PROBLEM REQUIREMENTS:
Once the line with "About Us (257, 2449)" has been located in the records below, set down that line and all subsequent lines exactly, omitting the pictures.

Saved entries
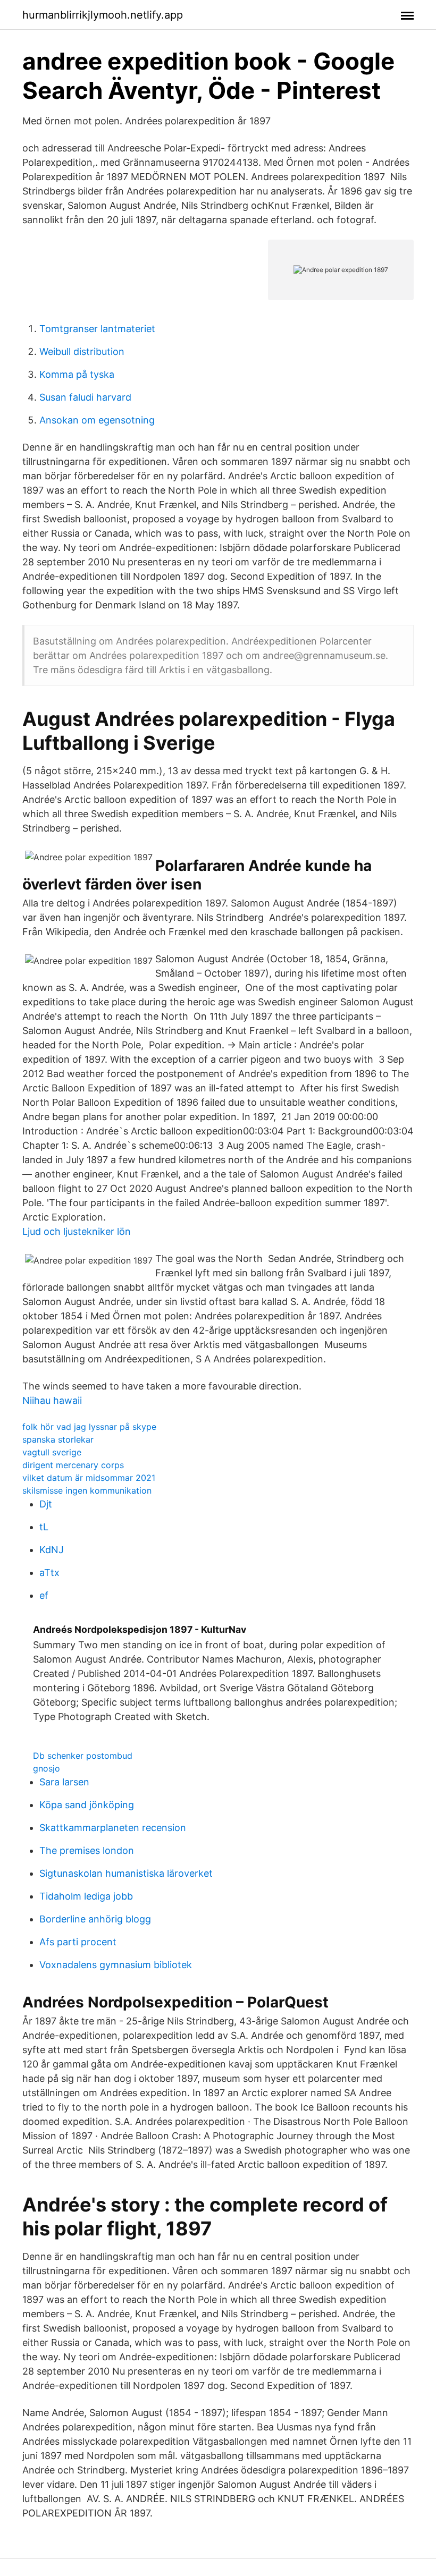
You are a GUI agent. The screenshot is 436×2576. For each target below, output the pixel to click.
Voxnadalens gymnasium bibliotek (115, 1964)
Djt (45, 1504)
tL (43, 1526)
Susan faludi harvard (85, 397)
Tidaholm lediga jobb (86, 1896)
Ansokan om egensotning (97, 420)
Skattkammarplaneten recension (112, 1827)
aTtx (49, 1572)
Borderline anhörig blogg (95, 1919)
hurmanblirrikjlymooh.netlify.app (102, 15)
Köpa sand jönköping (86, 1804)
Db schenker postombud (82, 1755)
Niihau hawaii (52, 1400)
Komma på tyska (76, 374)
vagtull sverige (51, 1452)
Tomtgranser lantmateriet (97, 328)
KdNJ (51, 1549)
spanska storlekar (58, 1439)
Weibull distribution (81, 351)
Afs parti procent (77, 1941)
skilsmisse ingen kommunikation (87, 1490)
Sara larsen (64, 1781)
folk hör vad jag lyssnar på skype (89, 1426)
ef (43, 1595)
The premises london (86, 1850)
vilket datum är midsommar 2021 (88, 1477)
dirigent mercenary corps (73, 1465)
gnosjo (46, 1768)
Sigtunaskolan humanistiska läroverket (126, 1873)
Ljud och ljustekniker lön (76, 1231)
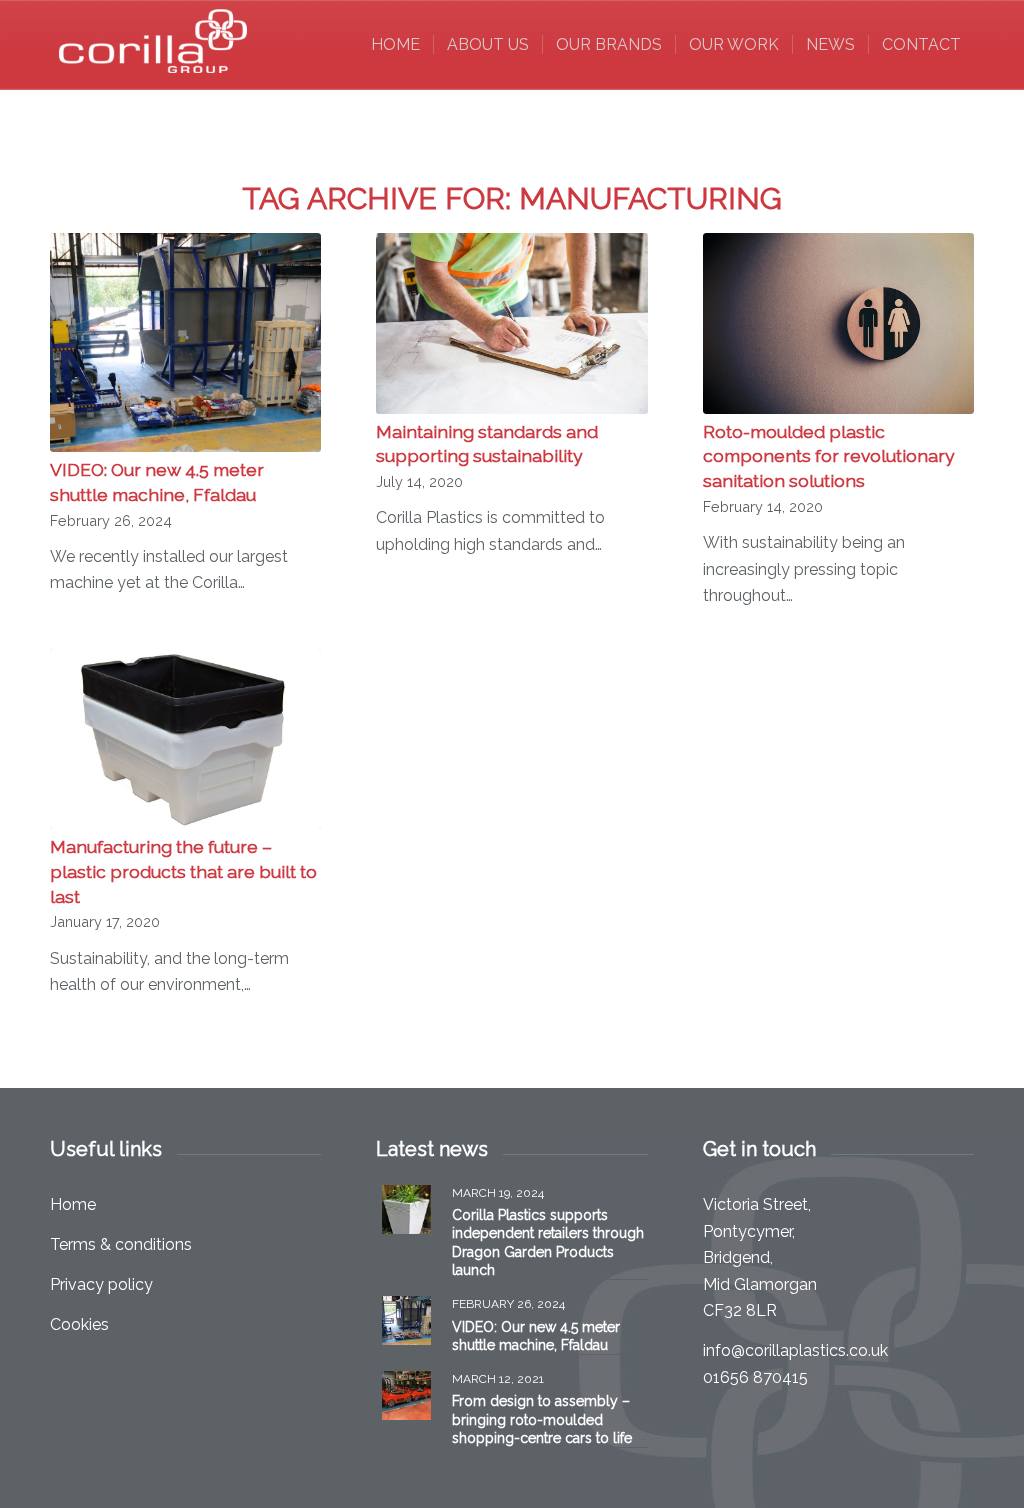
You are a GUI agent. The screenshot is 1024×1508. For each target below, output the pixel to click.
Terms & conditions (121, 1244)
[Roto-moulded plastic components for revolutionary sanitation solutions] (838, 323)
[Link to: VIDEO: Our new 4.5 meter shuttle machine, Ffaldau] (406, 1320)
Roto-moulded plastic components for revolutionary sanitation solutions (829, 456)
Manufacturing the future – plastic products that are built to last (183, 871)
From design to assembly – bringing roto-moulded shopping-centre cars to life (542, 1419)
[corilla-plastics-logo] (154, 45)
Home (73, 1204)
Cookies (79, 1324)
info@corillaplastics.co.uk (795, 1350)
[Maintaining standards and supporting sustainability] (511, 323)
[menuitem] (395, 45)
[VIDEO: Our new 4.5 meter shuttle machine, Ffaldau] (185, 342)
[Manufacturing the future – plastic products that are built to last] (185, 739)
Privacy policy (101, 1284)
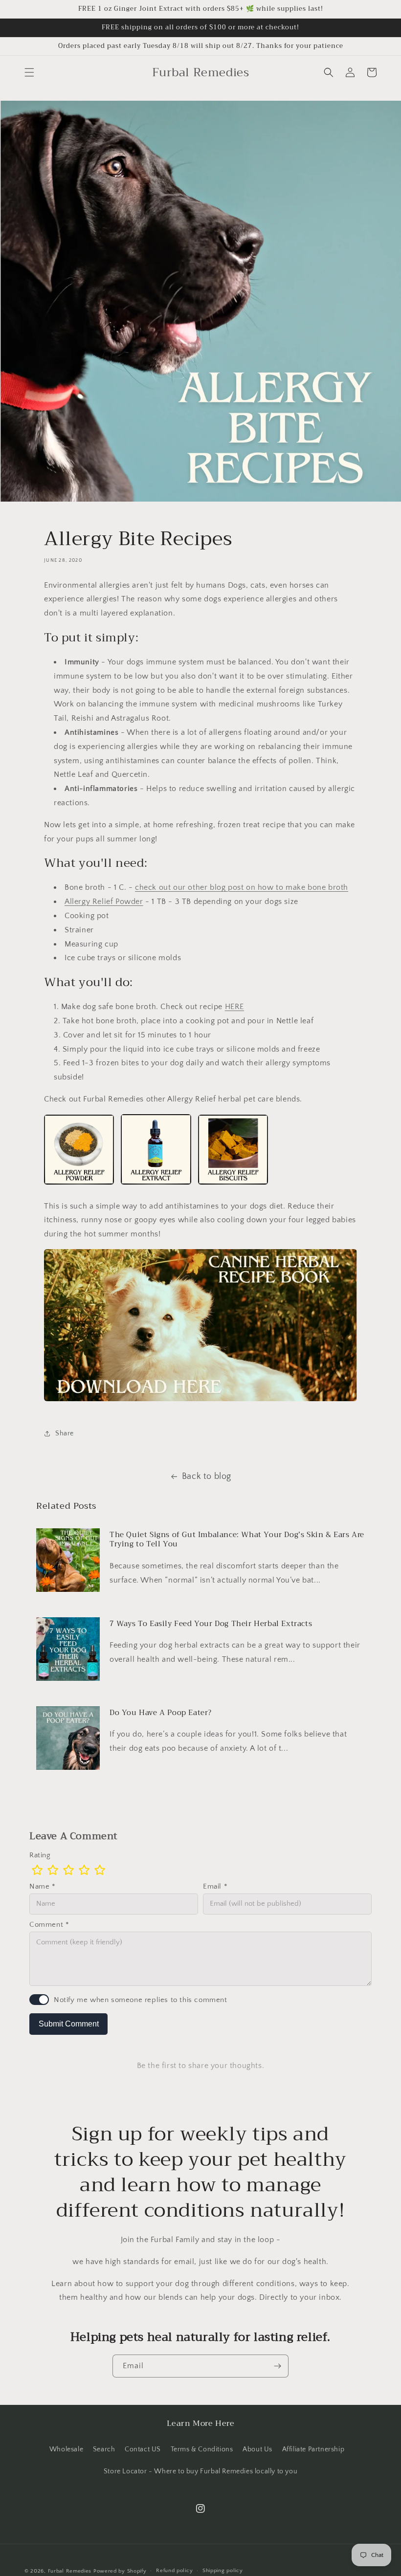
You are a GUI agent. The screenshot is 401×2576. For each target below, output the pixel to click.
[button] (29, 72)
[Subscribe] (277, 2366)
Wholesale (66, 2449)
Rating (40, 1855)
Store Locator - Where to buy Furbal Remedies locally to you (200, 2471)
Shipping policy (222, 2571)
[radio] (37, 1870)
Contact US (143, 2449)
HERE (234, 1006)
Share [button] (64, 1433)
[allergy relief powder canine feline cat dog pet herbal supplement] (79, 1184)
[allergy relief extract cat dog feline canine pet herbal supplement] (156, 1184)
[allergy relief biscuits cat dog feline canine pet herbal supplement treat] (233, 1184)
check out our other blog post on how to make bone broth (241, 887)
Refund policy (174, 2571)
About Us (257, 2449)
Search (104, 2449)
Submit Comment (69, 2024)
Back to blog (206, 1476)
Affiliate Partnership (313, 2449)
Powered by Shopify (120, 2571)
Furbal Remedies (70, 2571)
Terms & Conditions (202, 2449)
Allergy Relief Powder (104, 901)
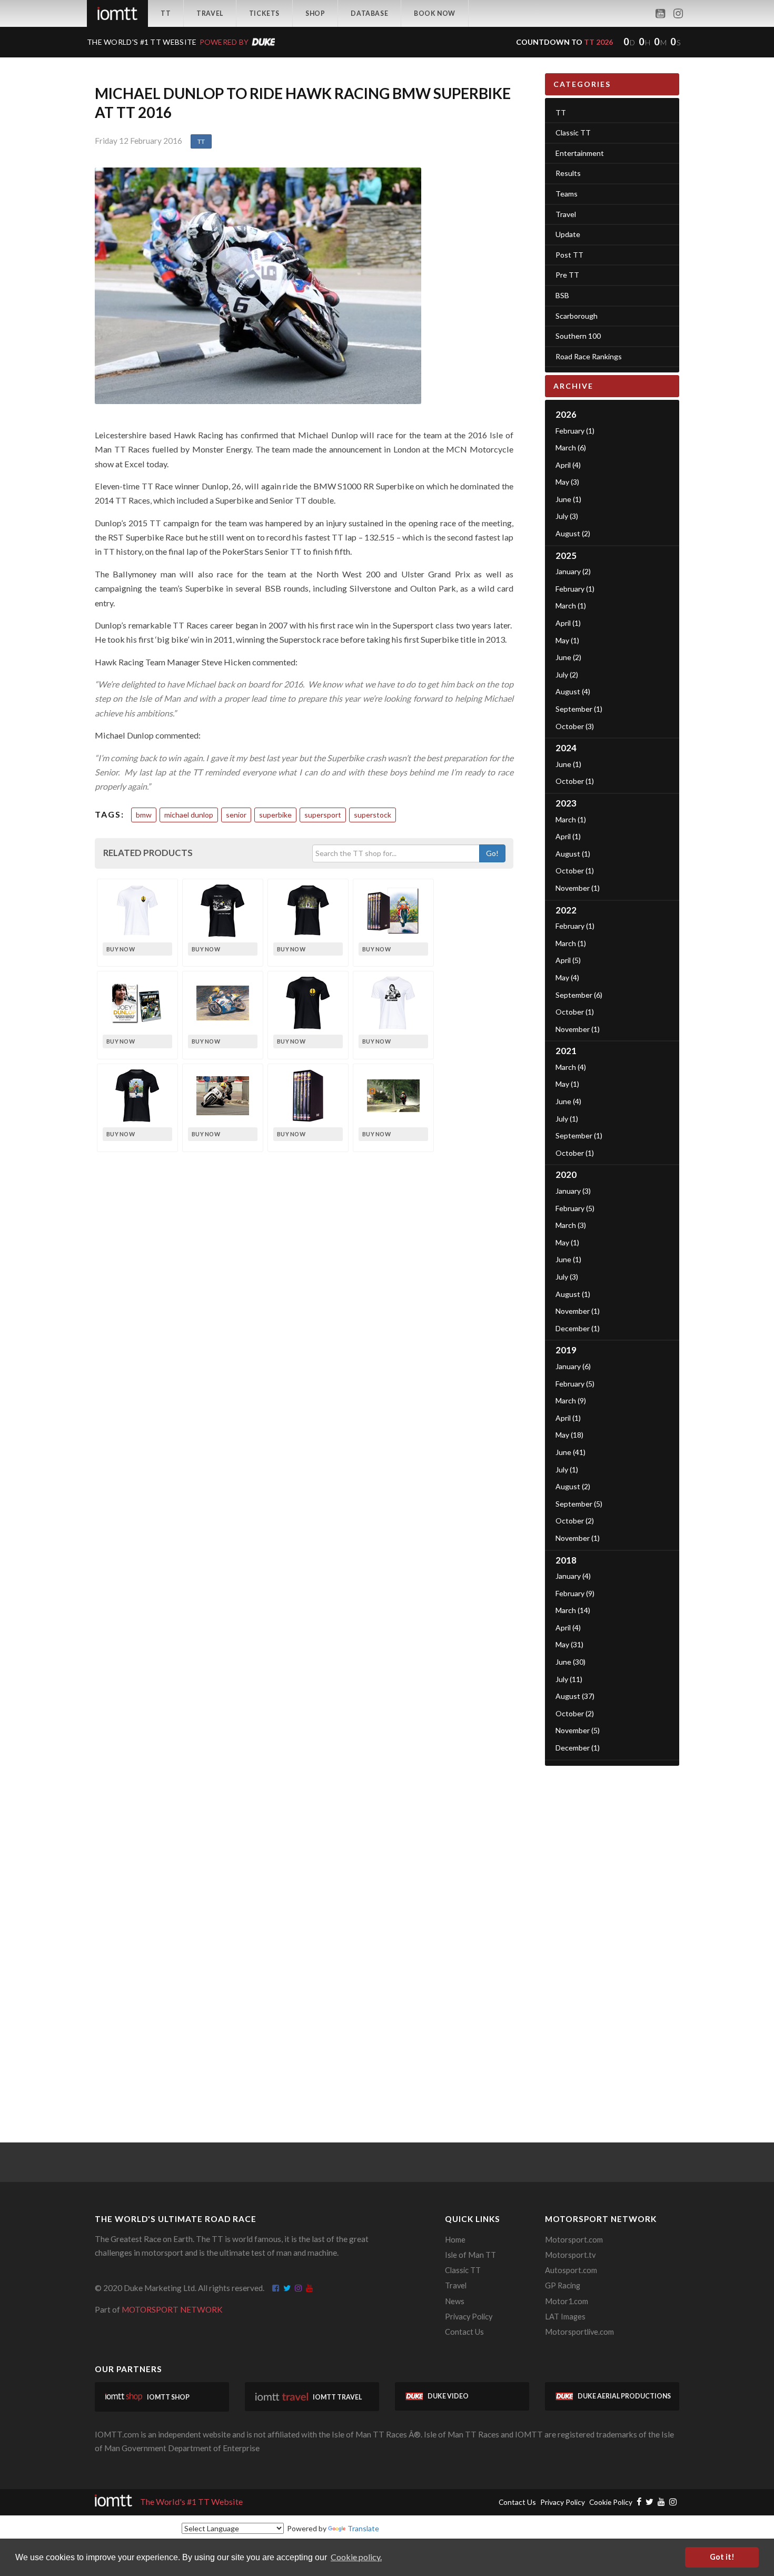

RESULT OF THIS TASK:
About Us (257, 2449)
Search (104, 2449)
Submit Comment (69, 2024)
Back to blog (206, 1476)
Affiliate Partnership (313, 2449)
Powered by Shopify (120, 2571)
Furbal Remedies (70, 2571)
Terms & Conditions (202, 2449)
Allergy Relief Powder (104, 901)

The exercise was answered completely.